(Task) Among the entries below, one stretch runs from the line that contains "This screenshot has height=600, width=1000." through the line that contains "Switch results count to 500". Repeat that stretch exactly, ends included, and only that.

(Information given)
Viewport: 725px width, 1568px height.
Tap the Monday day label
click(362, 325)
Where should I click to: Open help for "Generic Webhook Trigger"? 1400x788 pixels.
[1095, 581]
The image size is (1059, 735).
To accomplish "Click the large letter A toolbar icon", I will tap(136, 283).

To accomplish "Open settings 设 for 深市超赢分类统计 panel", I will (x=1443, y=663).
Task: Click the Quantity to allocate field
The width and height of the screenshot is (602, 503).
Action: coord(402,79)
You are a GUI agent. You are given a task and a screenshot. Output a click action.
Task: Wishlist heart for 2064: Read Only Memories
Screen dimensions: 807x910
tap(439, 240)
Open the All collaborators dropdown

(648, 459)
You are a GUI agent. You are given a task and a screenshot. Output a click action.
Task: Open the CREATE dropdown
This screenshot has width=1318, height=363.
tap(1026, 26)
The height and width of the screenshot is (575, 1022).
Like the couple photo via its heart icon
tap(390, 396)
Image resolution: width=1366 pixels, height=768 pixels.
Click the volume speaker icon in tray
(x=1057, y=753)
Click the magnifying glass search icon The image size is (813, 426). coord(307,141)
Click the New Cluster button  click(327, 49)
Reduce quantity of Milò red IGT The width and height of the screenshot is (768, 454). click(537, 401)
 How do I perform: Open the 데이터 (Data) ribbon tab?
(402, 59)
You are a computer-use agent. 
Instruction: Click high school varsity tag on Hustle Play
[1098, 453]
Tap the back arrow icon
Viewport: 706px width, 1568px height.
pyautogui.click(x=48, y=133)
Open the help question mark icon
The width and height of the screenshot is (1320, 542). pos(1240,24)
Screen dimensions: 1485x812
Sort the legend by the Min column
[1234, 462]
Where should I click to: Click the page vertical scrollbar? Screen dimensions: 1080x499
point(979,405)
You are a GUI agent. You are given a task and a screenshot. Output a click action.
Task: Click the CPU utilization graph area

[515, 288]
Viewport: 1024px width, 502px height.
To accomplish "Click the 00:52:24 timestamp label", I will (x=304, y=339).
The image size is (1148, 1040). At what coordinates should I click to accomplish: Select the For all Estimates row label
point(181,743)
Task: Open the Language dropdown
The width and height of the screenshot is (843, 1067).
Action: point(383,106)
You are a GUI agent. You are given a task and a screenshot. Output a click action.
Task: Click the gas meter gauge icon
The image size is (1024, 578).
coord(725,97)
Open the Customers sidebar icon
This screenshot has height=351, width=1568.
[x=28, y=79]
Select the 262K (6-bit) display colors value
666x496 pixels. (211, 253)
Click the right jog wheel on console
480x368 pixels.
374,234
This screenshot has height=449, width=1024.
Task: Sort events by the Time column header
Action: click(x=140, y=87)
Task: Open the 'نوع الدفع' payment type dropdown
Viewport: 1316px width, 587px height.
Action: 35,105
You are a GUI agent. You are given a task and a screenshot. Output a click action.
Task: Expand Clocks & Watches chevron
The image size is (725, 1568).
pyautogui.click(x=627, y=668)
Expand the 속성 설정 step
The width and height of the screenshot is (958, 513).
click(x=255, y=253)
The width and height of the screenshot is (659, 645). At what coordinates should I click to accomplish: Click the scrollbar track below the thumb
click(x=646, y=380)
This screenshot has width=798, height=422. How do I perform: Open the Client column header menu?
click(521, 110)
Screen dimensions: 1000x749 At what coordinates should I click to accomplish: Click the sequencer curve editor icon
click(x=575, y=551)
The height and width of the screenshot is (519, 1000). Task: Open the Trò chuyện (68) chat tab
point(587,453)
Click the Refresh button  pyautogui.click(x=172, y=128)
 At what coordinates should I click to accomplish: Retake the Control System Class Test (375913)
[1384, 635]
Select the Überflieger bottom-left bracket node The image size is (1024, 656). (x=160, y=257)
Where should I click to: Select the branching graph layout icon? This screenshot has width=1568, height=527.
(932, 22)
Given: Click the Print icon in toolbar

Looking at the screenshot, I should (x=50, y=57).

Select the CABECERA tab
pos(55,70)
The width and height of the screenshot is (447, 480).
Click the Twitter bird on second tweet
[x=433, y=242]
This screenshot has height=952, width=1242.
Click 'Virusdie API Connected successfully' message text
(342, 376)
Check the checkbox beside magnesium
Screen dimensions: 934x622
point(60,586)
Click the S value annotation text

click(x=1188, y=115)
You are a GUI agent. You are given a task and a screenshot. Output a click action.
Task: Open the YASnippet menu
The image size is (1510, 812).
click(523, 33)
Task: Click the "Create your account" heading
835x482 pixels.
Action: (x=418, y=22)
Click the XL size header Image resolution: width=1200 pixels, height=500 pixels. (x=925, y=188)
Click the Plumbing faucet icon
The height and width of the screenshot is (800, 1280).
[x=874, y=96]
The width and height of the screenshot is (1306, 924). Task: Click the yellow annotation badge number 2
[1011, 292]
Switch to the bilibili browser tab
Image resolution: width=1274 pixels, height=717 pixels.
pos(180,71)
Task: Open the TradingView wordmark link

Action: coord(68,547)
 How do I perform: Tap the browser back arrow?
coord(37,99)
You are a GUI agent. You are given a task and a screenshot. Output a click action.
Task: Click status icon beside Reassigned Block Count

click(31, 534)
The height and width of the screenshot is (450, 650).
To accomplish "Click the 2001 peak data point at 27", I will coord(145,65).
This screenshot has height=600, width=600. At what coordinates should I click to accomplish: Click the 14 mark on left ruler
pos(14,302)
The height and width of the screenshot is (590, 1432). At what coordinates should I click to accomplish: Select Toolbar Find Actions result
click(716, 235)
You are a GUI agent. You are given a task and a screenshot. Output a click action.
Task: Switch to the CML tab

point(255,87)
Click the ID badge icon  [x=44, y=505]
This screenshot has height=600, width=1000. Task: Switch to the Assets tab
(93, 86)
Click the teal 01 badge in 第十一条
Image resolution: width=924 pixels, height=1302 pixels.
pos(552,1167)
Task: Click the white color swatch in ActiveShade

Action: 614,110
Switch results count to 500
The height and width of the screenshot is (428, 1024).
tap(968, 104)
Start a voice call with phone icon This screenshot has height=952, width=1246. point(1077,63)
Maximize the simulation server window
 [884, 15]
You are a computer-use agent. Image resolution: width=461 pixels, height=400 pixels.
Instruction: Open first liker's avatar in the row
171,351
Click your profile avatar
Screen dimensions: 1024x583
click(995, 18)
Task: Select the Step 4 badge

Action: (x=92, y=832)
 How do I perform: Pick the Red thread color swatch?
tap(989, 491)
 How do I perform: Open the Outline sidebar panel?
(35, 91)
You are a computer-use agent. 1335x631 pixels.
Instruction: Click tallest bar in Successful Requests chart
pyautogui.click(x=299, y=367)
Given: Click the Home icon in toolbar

(Written reply)
This screenshot has height=600, width=1000. Task: Switch to the Assets tab
(93, 86)
Click the teal 01 badge in 第十一条
Image resolution: width=924 pixels, height=1302 pixels.
pos(552,1167)
Task: Click the white color swatch in ActiveShade

Action: 614,110
Switch results count to 500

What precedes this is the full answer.